High School Students Participate in Enabling Engineering Project

High school students participating in an Enabling Engineering internship program designed a training tool to identify and treat femoral hematomas and improved a wheelchair camera mount.


This article originally appeared on Northeastern Global News. It was published by Cyrus Moulton. Main photo: Priyanka Jalan, program manager and Iniyan Manikandavelu, 3D printing assistant, at Enabling Engineering, demonstrate a new durable, low-cost wheelchair camera mount at Ell Hall on May 10, 2023. Photo by Matthew Modoono/Northeastern University

A femoral hematoma is not a typical problem for a high schooler. In fact, identifying and treating such a serious bruise can give even health care professionals trouble.

Nor is a high schooler typically focused on how to keep a camera steady for filming while using a wheelchair.

But these challenges were on the minds of high school students who took part in the Enabling Engineering internship program this summer at Northeastern University.

“You took our ideas and what you presented was what we hoped, what we imagined — in fact, it was even better than we hoped,” Deirdre Hamilton, a nurse at Boston’s Brigham and Women’s Hospital, told the team of students who developed a training tool to correctly identify and treat femoral hematomas.

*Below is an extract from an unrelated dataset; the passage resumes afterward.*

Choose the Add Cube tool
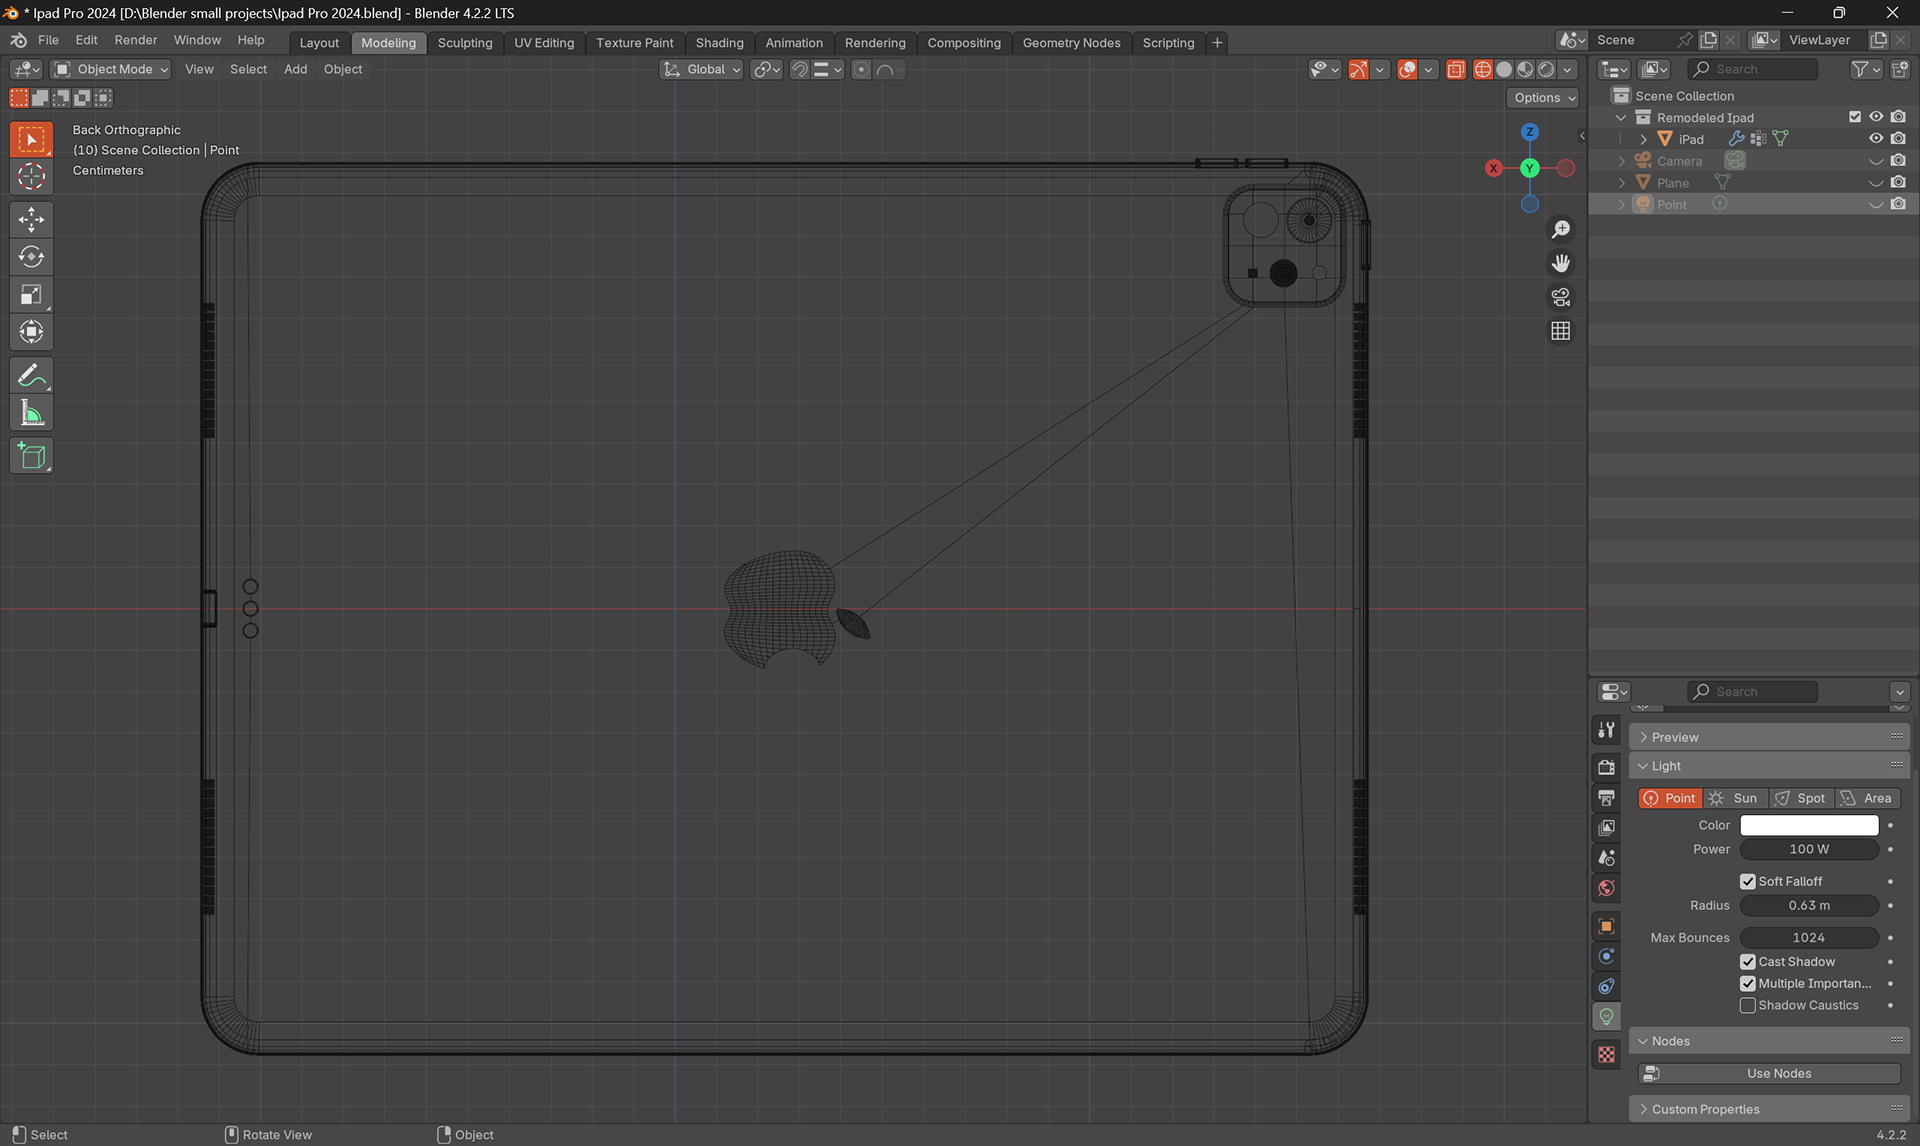coord(31,456)
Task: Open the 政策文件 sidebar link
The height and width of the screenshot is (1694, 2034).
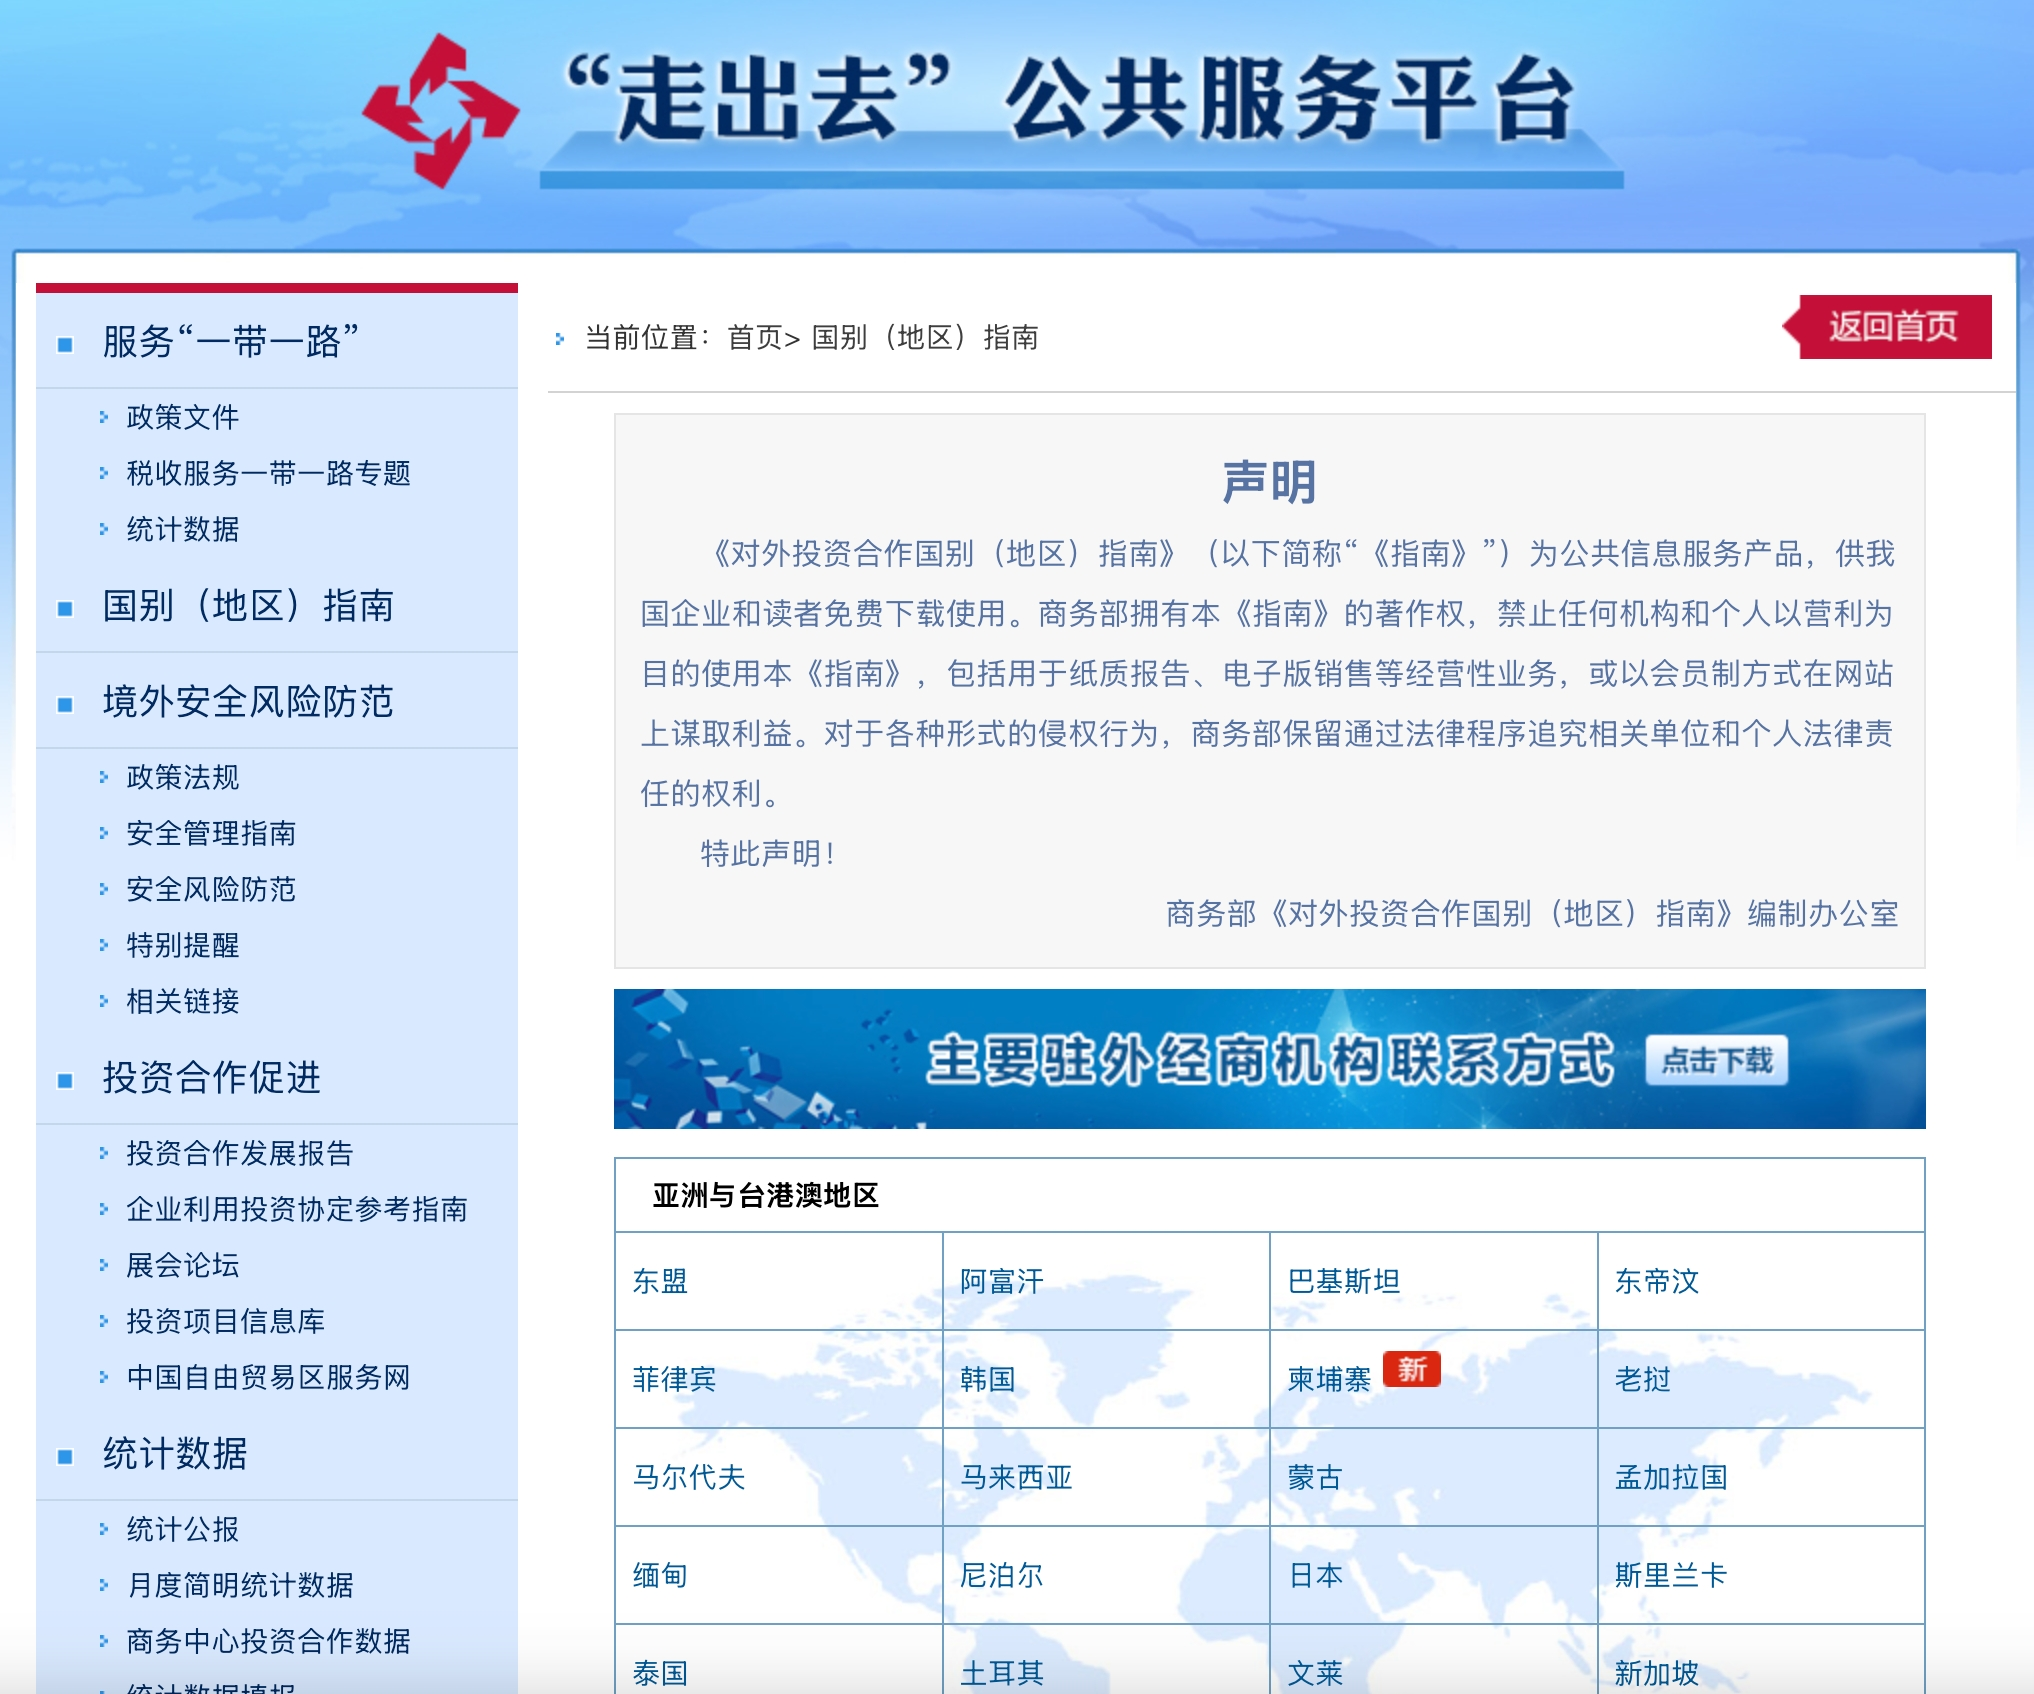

Enabling Engineering is a Northeastern student-led group that designs and builds devices to empower individuals with physical and cognitive disabilities. This summer, the group collaborated with For Inspiration and Recognition of Science and Technology (FIRST) — a global robotics community preparing young people for the future — to offer a seven-week internship program.

Students from Newton, Massachusetts, worked on two projects.

The first team — Franklin Ji, Dennis Lin and Chloe Kwan — improved upon the stability, adjustability and accessibility of a wheelchair camera mount that NU students designed over the spring 2023 semester in collaboration with a filmmaker in Malawi with the Disability Justice Project who uses a wheelchair.

“There is more stability, more rotation and it is easier to adjust, as well as more versatile,” Kwan said.

The team also made the roughly $90 mount smaller when broken down in pieces, which made it much less expensive to ship.

“It’s exciting, I feel like we’re much closer” to a final product, said Jody Santos, executive director of the nonprofit, which trains people with disabilities from the Global South in documentary storytelling.

A second team tackled the hematoma conundrum, with Brigham and Women’s Hospital nurses Hamilton and Laurie Demeule as clients.

The team members explained that cardiac catheterizations through the pelvic region can develop hematomas or painful and serious bruises where blood collects and pools beneath the skin. The team described the feeling as like a golf ball was underneath the skin and, indeed, the teaching model for identifying hematomas currently involves a stress ball over a golf ball or a marble.